16 Choosing Models

Abstract

This chapter provides practical guidance for selecting models in survival analysis, emphasizing that many principles from regression and classification extend naturally to time-to-event settings. In low-dimensional data, traditional statistical models often perform as well as, or better than, more complex machine learning approaches, while offering advantages in interpretability and computational efficiency. In higher-dimensional settings, machine learning methods become more competitive, and model selection typically focuses on four main classes: random forests, boosting methods, support vector machines, and neural networks. Random survival forests and boosting approaches are presented as strong general-purpose methods, with forests offering robustness and ease of tuning, and boosting providing greater flexibility at the cost of increased complexity. Support vector machines are generally not recommended due to limited empirical success. Neural networks are highly data-dependent and require substantial tuning, but may offer advantages when integrating non-tabular data. The chapter concludes with a short discussion about model interpretability including use of SHAP and LIME.

In contrast to measure selection, selecting models is more straightforward and the same heuristics from regression and classification largely apply to survival analysis. Firstly, for low-dimensional data, many experiments have demonstrated that machine learning may not improve upon more standard statistical methods (Christodoulou et al. 2019) and the same holds for survival analysis (Burk et al. 2024). Therefore the cost that comes with using machine learning – lower interpretability, longer training time – is unlikely to provide any performance benefits when a dataset has relatively few covariates. In settings where machine learning is more useful, then the choice largely falls into the four model classes discussed in this book: random forests, support vector machines, boosting, and neural networks (deep learning). If you have access to sufficient computational resources, then it is always worthwhile including at least one model from each class in a benchmark experiment, as models perform differently depending on the data type. However, without significant resources, the rules-of-thumb below can provide a starting point for smaller experiments.

Random survival forests and boosting methods are both good all-purpose methods that can handle different censoring types and competing risks settings. In single-event settings both have been shown to perform well on high-dimensional data, outperforming other model classes (Spooner et al. 2020). Forests require less tuning than boosting methods and the choice of hyperparameters is often more intuitive. Therefore, we generally recommend forests as the first choice for high-dimensional data. Given more resources, boosting methods such as xgboost are powerful to improve the predictive performance of traditional survival models. Survival support vector machines do not appear to work well in practice and to-date we have not seen any real-world use of SSVMs, therefore we generally do not recommend use of SVMs without robust training and testing first.

Neural networks are incredibly data-dependent. Moreover, given a huge increase in research into this area (Wiegrebe et al. 2024), there are no clear heuristics for recommending when to use neural networks and then which particular algorithms to use.

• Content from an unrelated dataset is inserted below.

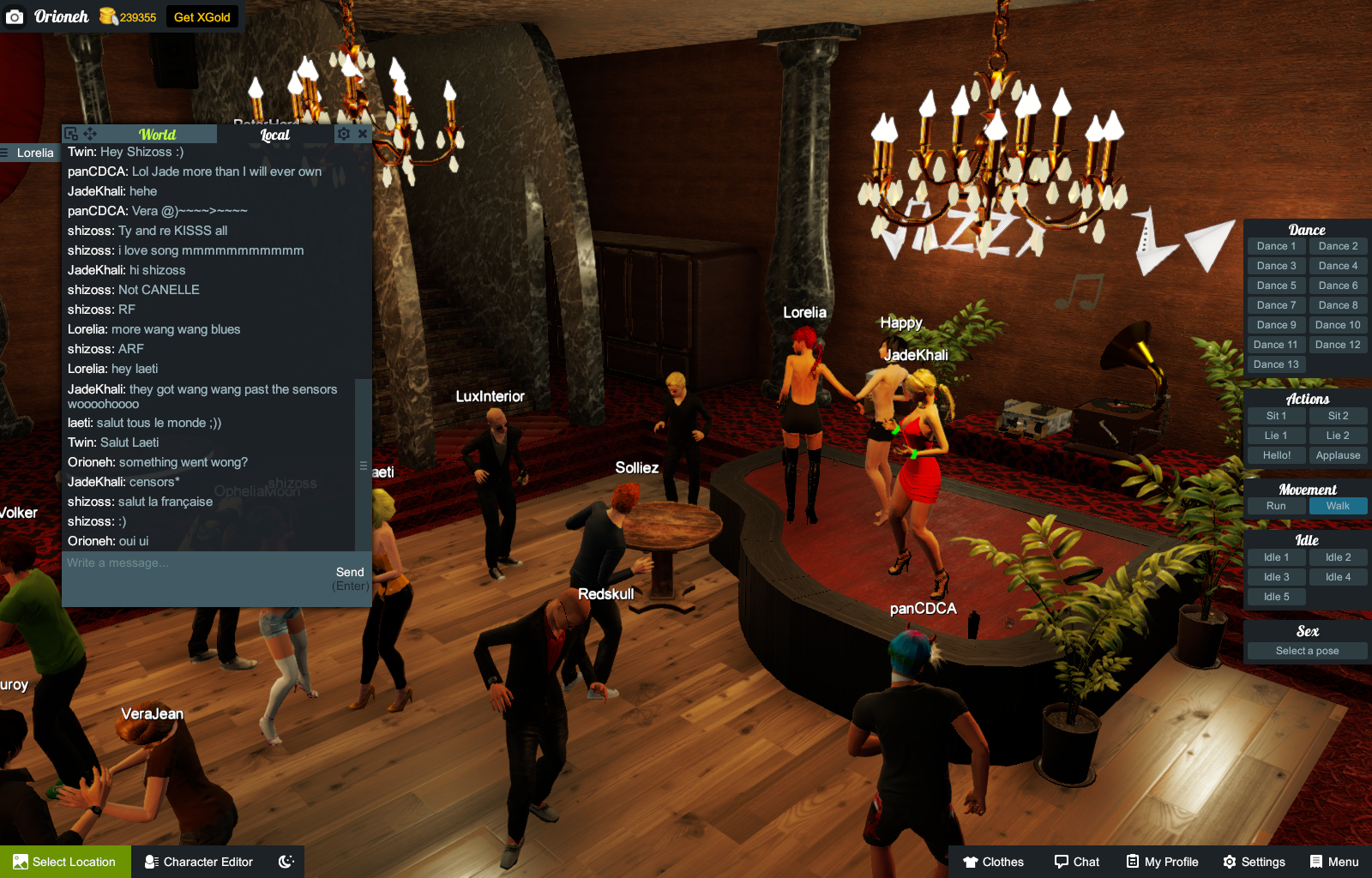Screen dimensions: 1372x878
Task: Enable Walk movement mode
Action: coord(1338,506)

With enough fine-tuning we have found that neural networks can work well but still without outperforming other methods. Where neural networks may shine is going beyond tabular data to incorporate other modalities, but again this area of research for survival analysis is still nascent.

Interpreting survival models

Interpreting models is increasingly important as practitioners rely on more complex ‘black-box’ models (Molnar 2019). Classic methods that test if a model is fit well to data, such as the AIC and BIC, have been extended to survival models however are limited in application to the foundational survival models discussed in Chapter 11. As a more flexible alternative, any of the calibration measures in Chapter 7 can be used to evaluate a model’s fit to data. To assess algorithmic fairness, the majority of measures discussed in Part II can be used to detect bias in a survival context (Sonabend et al. 2022). Gold-standard interpretability methods such as SHAP and LIME (Molnar 2019) can be extended to survival analysis off-shelf (Langbein et al. 2024), and time-dependent extensions also exist to observe the impact of variables on the survival probability over time (Krzyziński et al. 2023; Langbein et al. 2024).